= TASK STATEMENT =
In the records below, find each line holding the word "computer" and copy it.

= Records from a data source =
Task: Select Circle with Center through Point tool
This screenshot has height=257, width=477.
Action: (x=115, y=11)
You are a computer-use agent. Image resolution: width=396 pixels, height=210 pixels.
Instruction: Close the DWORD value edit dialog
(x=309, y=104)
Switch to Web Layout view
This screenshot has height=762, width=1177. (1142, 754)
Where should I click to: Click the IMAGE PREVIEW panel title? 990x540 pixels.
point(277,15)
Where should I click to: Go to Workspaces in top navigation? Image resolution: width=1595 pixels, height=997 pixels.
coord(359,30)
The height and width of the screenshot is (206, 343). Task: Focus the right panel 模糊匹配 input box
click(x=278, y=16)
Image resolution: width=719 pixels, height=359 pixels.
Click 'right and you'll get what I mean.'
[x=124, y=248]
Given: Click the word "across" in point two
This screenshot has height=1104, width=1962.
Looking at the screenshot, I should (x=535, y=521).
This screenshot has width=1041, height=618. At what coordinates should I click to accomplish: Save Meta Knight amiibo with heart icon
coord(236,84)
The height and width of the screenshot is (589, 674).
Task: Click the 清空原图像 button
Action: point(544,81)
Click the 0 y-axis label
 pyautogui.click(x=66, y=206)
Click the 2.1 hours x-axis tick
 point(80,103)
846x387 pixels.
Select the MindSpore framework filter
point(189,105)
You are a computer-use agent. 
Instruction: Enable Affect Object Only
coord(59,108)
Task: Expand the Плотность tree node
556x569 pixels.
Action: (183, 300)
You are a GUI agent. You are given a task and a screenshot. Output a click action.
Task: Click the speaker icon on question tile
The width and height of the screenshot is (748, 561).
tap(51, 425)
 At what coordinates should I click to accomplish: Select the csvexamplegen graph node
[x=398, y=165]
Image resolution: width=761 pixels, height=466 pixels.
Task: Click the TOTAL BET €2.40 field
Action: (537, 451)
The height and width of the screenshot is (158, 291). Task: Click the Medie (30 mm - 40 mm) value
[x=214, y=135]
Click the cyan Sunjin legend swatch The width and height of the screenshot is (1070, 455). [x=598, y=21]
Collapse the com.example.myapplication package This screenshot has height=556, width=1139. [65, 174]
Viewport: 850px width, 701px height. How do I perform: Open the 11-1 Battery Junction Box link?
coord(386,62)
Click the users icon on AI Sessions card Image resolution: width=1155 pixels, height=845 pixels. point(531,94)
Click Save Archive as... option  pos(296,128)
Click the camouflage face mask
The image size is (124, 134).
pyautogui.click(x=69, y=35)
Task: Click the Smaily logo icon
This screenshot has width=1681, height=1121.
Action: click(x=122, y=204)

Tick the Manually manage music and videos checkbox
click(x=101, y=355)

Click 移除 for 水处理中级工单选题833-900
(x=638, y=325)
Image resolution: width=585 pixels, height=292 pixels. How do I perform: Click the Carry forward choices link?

= REPLY TO THE EXERCISE =
You are a computer-use agent. Image resolution: width=396 pixels, height=210 pixels.
You are a computer-use agent. 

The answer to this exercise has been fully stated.